* _Exercise aim_:
Gather every line in the material below that contains the word "arrow". Case counts.

* _The data_:
## begin
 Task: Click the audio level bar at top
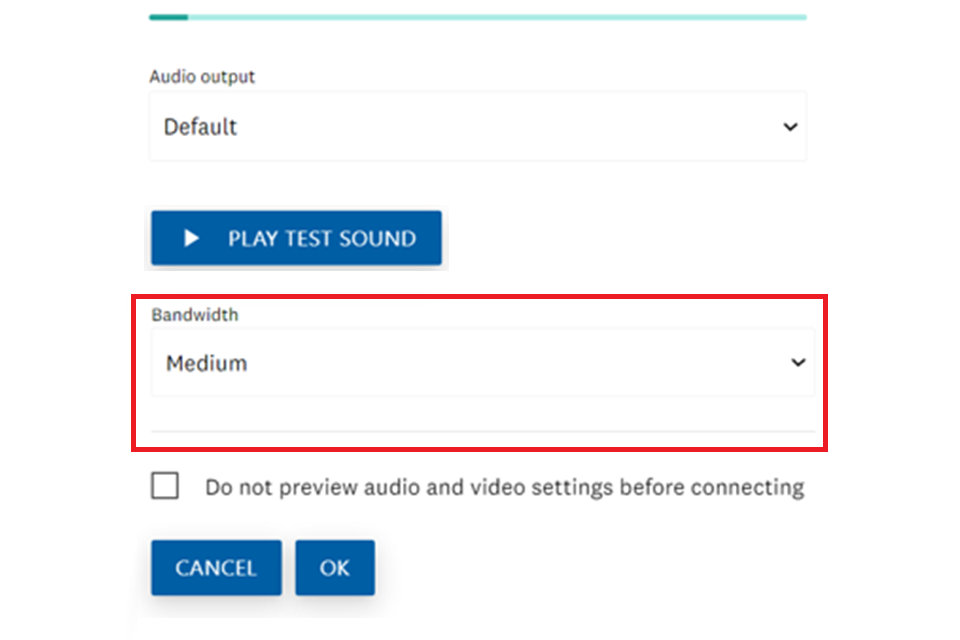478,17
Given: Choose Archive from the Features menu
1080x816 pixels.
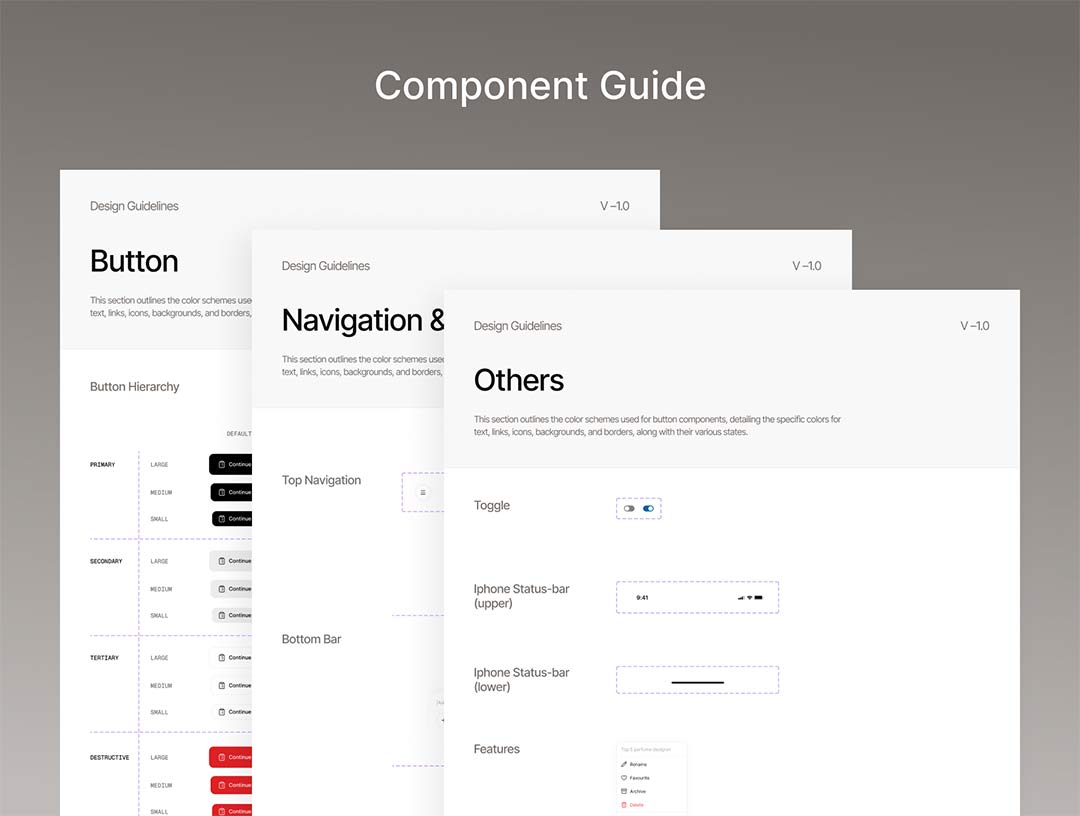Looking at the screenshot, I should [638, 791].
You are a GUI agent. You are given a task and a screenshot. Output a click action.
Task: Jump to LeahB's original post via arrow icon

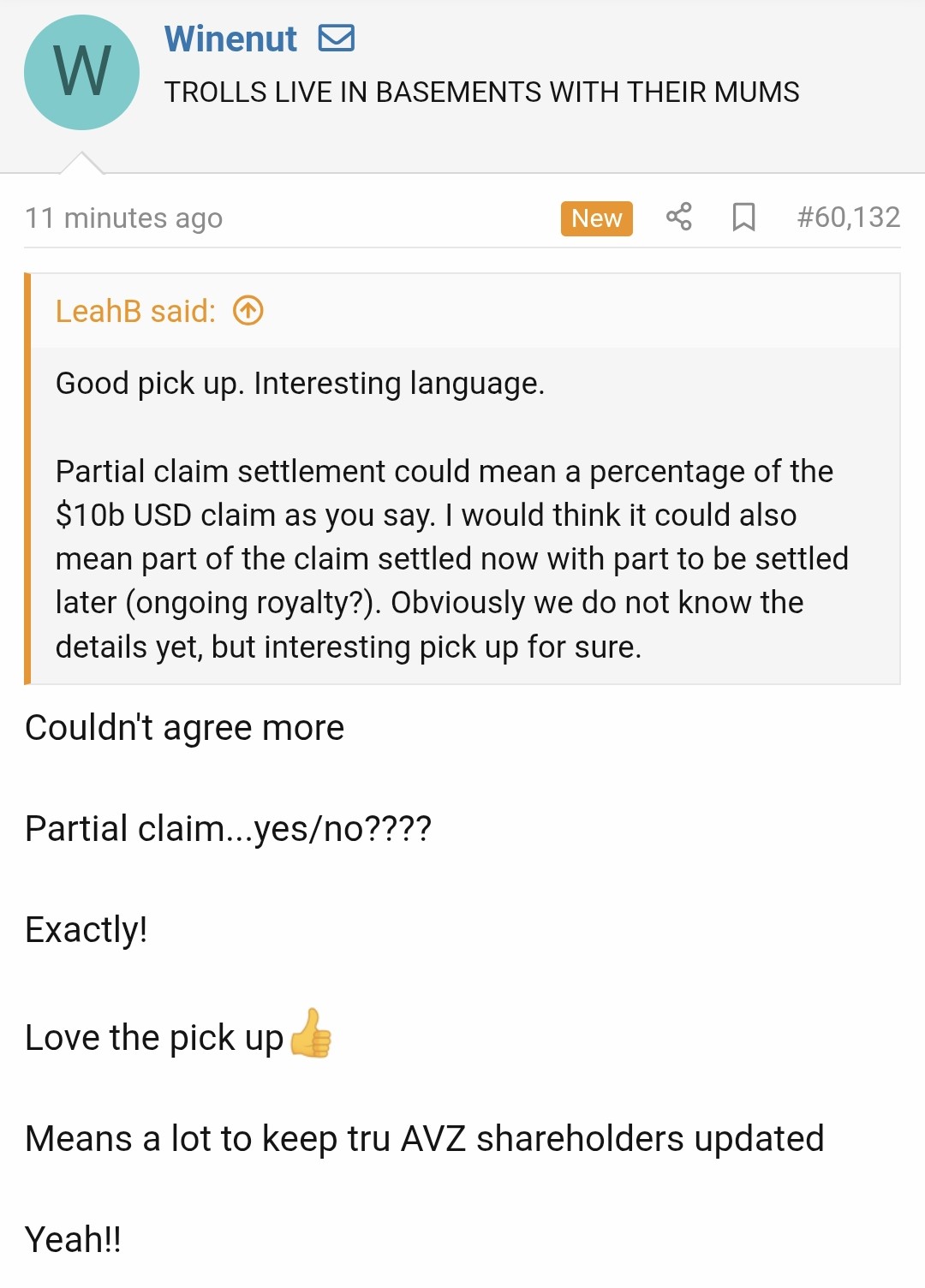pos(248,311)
## end
## begin
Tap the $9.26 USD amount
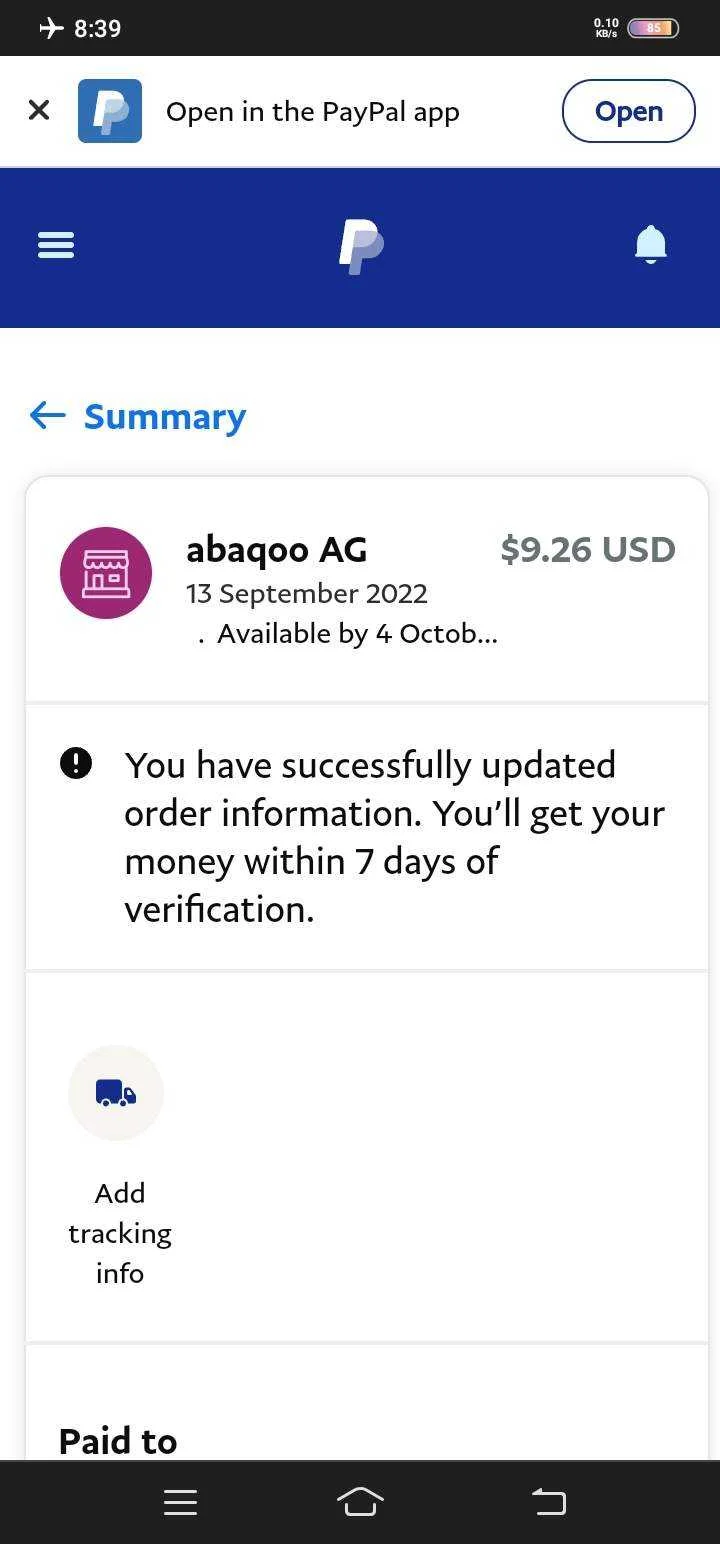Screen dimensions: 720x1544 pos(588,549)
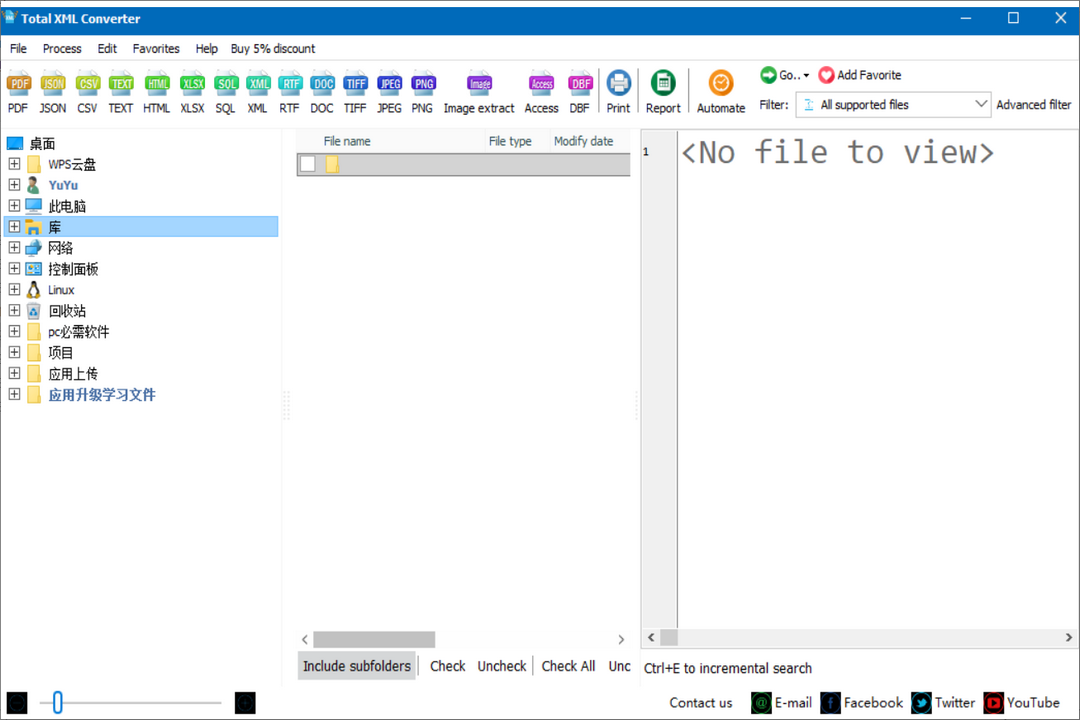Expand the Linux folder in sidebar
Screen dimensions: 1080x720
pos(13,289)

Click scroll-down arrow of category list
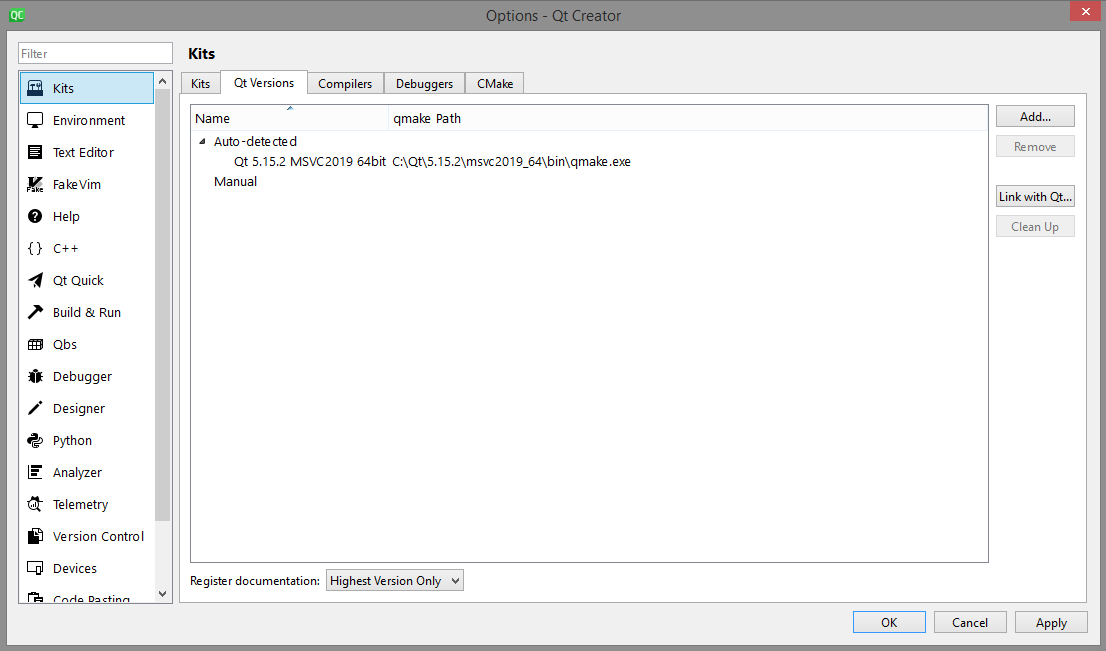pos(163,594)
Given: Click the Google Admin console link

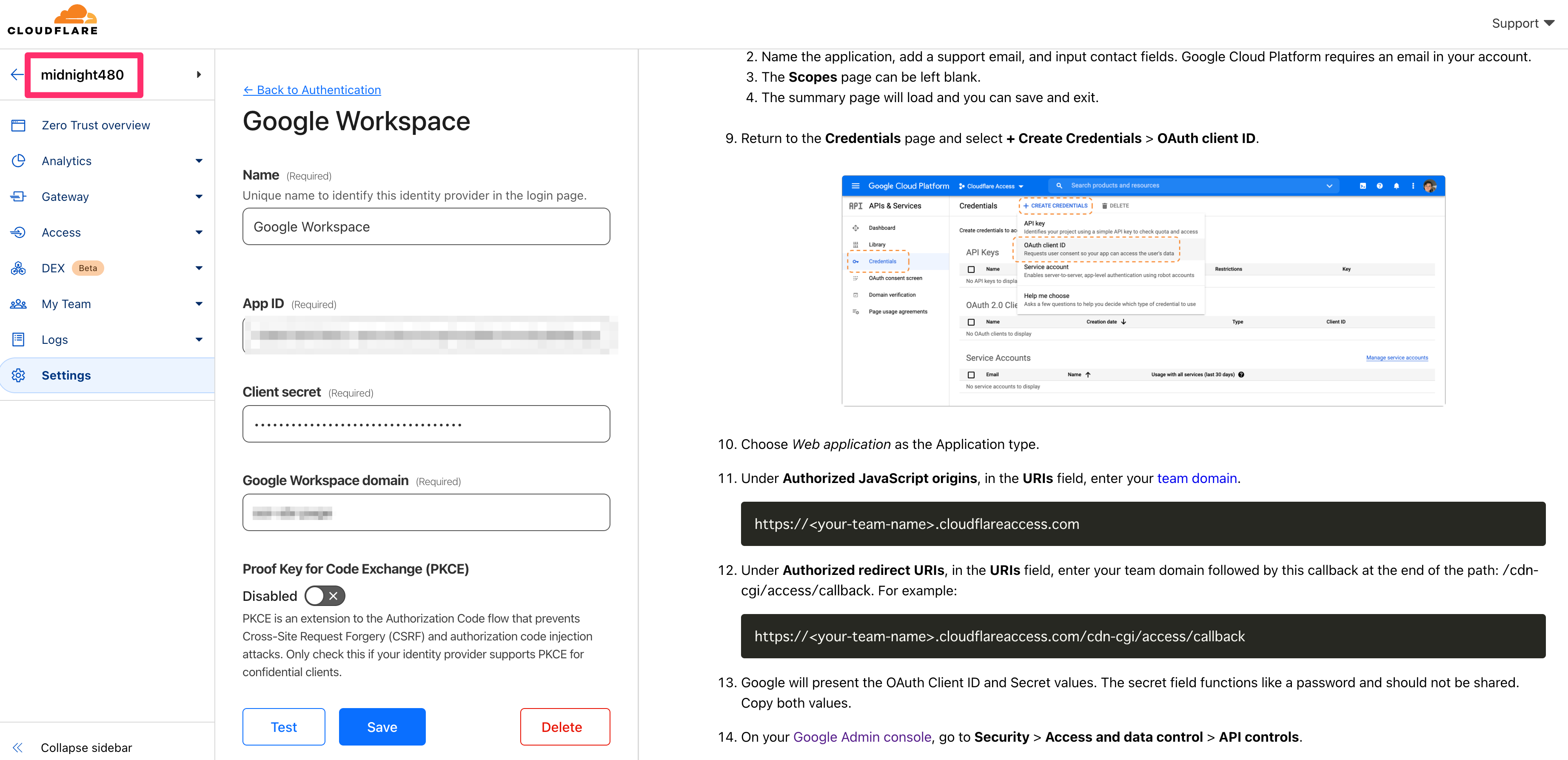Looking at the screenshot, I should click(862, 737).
## end
* _Full solution_:
Task: Jump to LeahB's original post via arrow icon
Click scroll-down arrow of category list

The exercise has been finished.